By , Globe Correspondent | May 1, 2012 09:16 PM

“Little Shop of Horrors” is also, of course, great fun, and never more so than at New Rep, where simple, thoughtful production values rule. Peter Colao’s set shows the alley in back of the run-down flower-shop block, with tires scattered here and there, “Flats Fixed” spray-painted on one faded brick wall, a shopping cart, a trash can, excess garbage lying about, and a chalk outline on the pavement that a wino will eventually appropriate for his night’s rest.

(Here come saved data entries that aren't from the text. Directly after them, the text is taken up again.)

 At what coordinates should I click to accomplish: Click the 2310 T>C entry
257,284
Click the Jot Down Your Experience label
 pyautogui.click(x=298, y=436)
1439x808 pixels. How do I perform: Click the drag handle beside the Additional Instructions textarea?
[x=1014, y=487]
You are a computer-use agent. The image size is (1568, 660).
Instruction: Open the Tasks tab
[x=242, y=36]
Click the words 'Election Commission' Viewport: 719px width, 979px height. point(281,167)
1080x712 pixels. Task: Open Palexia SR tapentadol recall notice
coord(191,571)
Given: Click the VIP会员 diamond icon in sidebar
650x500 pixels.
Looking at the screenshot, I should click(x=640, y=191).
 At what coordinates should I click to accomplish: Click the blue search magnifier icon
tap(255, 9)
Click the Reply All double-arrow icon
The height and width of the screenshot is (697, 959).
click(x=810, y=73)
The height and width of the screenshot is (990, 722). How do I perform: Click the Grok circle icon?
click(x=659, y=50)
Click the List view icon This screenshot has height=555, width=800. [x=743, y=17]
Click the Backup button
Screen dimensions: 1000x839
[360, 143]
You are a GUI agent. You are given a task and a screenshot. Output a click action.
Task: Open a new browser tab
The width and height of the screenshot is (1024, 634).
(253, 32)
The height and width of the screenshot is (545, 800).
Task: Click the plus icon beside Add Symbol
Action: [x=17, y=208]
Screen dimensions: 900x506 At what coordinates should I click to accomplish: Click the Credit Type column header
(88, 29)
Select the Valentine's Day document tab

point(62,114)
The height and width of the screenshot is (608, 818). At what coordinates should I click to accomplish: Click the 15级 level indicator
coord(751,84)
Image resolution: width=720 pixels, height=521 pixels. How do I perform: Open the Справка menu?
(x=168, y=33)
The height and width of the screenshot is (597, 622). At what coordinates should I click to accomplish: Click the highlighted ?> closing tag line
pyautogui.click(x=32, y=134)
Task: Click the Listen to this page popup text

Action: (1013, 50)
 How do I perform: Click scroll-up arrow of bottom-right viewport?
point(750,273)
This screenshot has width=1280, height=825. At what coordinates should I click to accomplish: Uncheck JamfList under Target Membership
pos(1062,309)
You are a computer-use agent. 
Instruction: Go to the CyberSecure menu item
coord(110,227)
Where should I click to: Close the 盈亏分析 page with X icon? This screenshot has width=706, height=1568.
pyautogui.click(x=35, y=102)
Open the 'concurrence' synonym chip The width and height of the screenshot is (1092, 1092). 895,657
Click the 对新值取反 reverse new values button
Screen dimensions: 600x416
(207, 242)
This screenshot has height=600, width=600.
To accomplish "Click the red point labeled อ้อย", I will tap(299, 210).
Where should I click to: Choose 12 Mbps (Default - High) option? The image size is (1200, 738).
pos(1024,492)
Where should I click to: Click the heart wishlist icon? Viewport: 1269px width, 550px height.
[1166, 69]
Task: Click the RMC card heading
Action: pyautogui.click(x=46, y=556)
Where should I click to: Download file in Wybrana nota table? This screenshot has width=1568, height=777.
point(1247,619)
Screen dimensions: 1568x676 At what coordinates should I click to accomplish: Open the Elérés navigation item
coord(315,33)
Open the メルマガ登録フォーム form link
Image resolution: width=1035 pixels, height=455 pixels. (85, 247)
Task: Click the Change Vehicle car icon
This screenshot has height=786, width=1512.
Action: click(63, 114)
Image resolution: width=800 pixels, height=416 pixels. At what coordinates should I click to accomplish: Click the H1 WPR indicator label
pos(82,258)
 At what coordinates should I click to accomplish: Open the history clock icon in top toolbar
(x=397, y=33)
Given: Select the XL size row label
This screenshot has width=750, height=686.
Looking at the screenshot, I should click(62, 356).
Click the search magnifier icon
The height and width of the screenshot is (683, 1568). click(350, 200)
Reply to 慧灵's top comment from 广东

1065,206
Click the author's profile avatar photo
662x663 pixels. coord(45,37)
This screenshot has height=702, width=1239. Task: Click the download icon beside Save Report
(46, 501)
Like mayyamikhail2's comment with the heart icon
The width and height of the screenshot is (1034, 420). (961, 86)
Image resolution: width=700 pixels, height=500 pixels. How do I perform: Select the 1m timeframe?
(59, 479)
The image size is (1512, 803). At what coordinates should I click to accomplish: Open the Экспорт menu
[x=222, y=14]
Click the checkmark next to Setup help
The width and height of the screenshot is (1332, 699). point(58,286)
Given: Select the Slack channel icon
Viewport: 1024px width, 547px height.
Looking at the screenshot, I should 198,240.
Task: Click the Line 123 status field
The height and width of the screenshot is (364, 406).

The two center sections rotate to display the interior of Mushnik’s Skid Row Florists, a dull-looking affair with a counter, a cash register, a calendar, a bulletin board, a couple of hanging plants, and no customers. (It could be the prices: When someone does come in, $100 gets him just eight wilted-looking American Beauty roses from the fridge.)

Business is so bad, Mushnik is planning to lay off his two employees, Seymour and Audrey, and close up shop — until Seymour produces the fatal flytrap that he found in the aftermath of a total eclipse of the sun. He’s named it Audrey II, and, in the first of its four New Rep incarnations, it’s puppet-size and cute as a button as it salivates at the sight of Seymour’s blood. Actually, all four Audrey IIs are adorable, even the last one, with its leafy ears and pouty grin; voiced by Timothy John Smith and manipulated by Timothy P. Hoover, it’s as big as a warthog but moves like a polo pony.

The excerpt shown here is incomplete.